Each line of the data must be given back verbatim, with pictures removed.

> Data provided:
-- Opening Marker --

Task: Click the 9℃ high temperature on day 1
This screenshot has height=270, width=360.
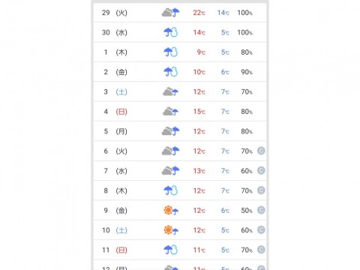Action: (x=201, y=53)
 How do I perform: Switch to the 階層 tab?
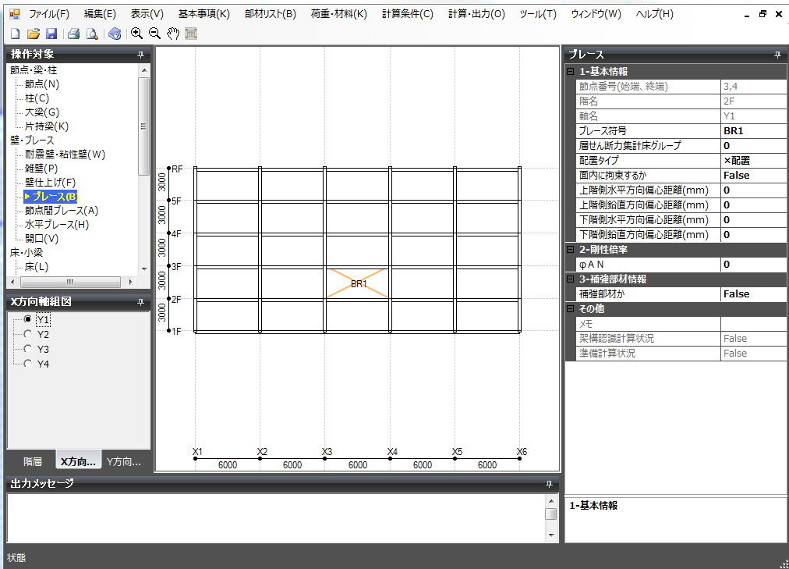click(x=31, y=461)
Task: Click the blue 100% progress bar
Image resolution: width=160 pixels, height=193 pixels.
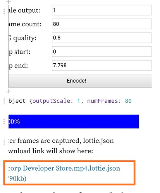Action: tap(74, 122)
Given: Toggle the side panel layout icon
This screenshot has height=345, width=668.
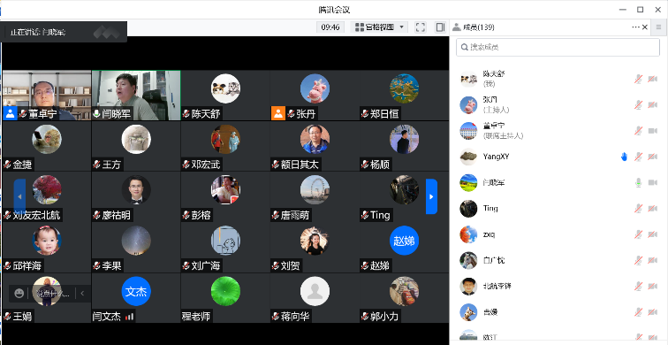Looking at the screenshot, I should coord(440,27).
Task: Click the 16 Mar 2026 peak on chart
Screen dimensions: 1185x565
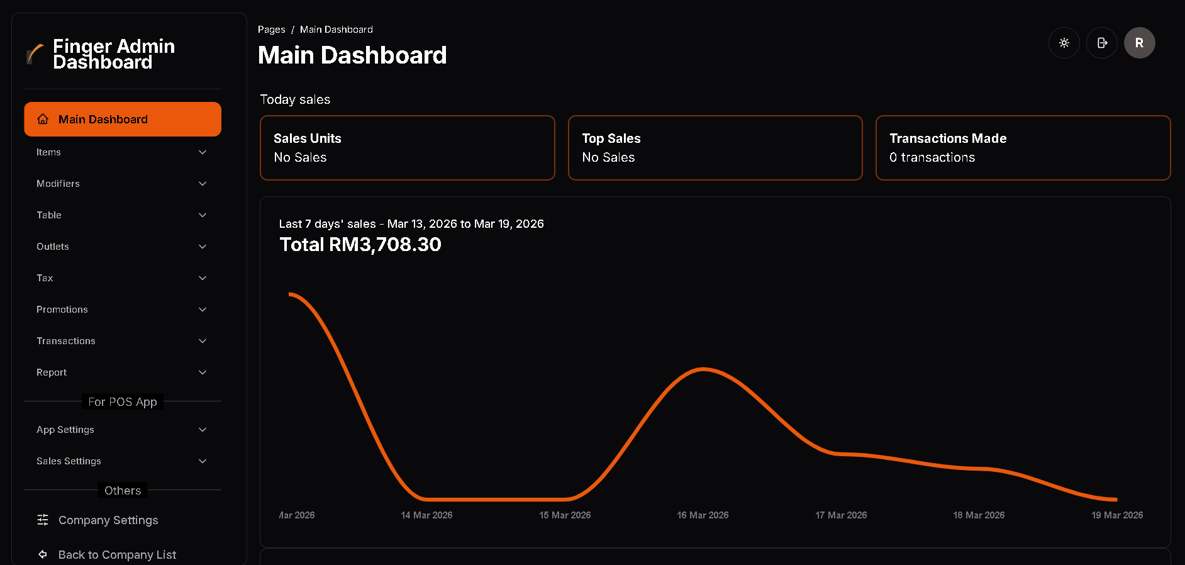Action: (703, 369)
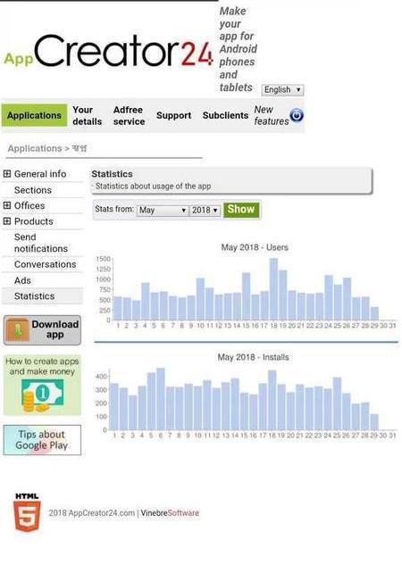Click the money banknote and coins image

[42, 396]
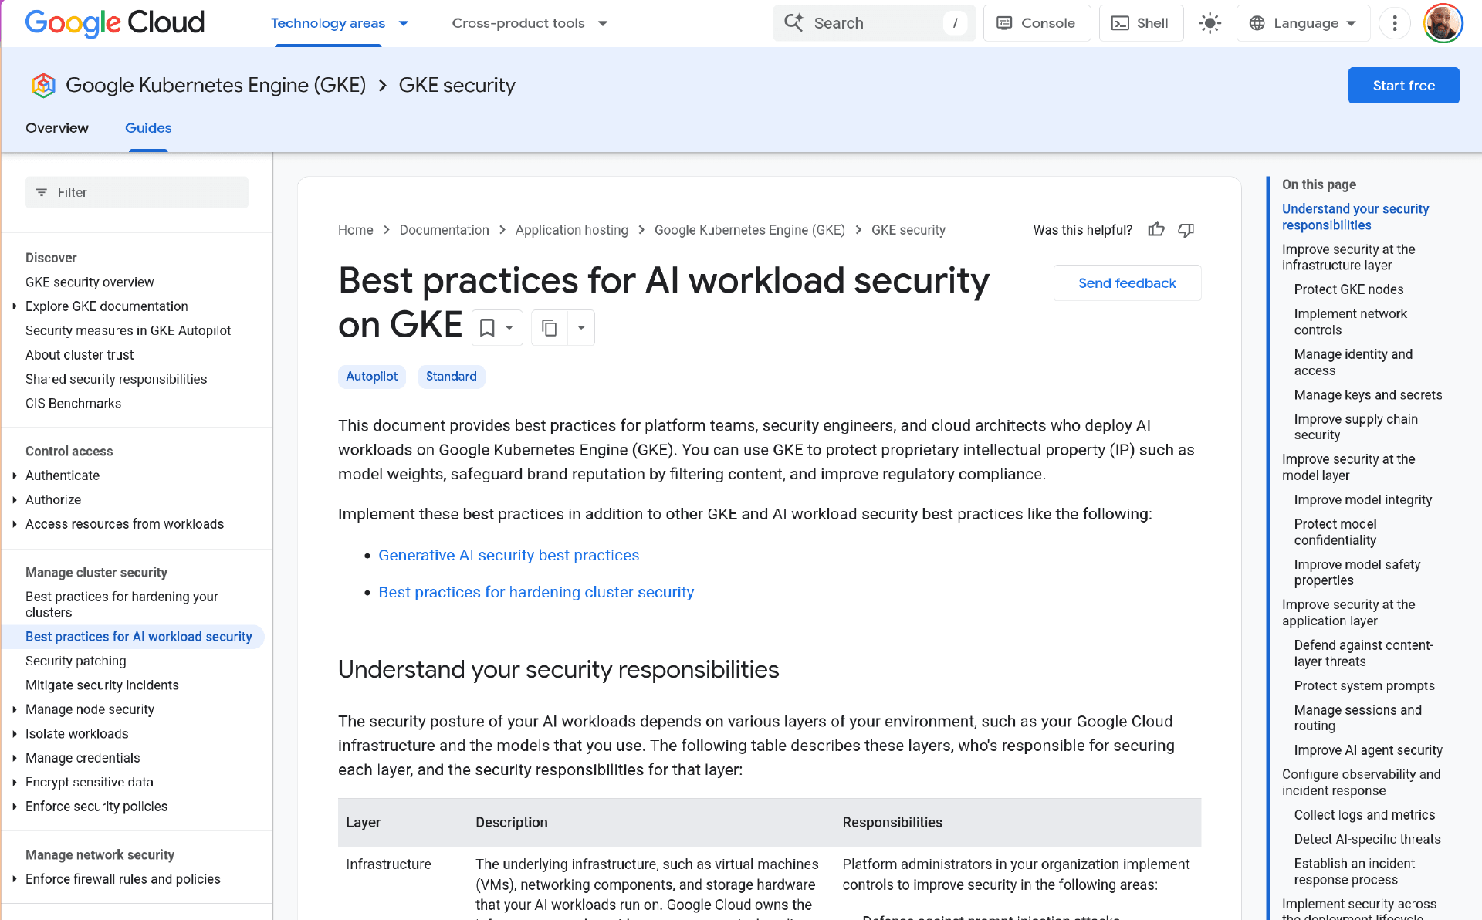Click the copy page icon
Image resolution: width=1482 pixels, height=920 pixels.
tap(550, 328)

-- Closing Marker --

> Exercise output:
Task: Click the 9℃ high temperature on day 1
This screenshot has height=270, width=360.
Action: (x=201, y=53)
 How do I perform: Switch to the 階層 tab?
click(x=31, y=461)
Task: Click the blue 100% progress bar
Image resolution: width=160 pixels, height=193 pixels.
Action: tap(74, 122)
Given: Toggle the side panel layout icon
This screenshot has height=345, width=668.
Looking at the screenshot, I should coord(440,27).
Task: Click the 16 Mar 2026 peak on chart
Screen dimensions: 1185x565
Action: (703, 369)
Click the money banknote and coins image

[42, 396]
Click the copy page icon
Image resolution: width=1482 pixels, height=920 pixels.
tap(550, 328)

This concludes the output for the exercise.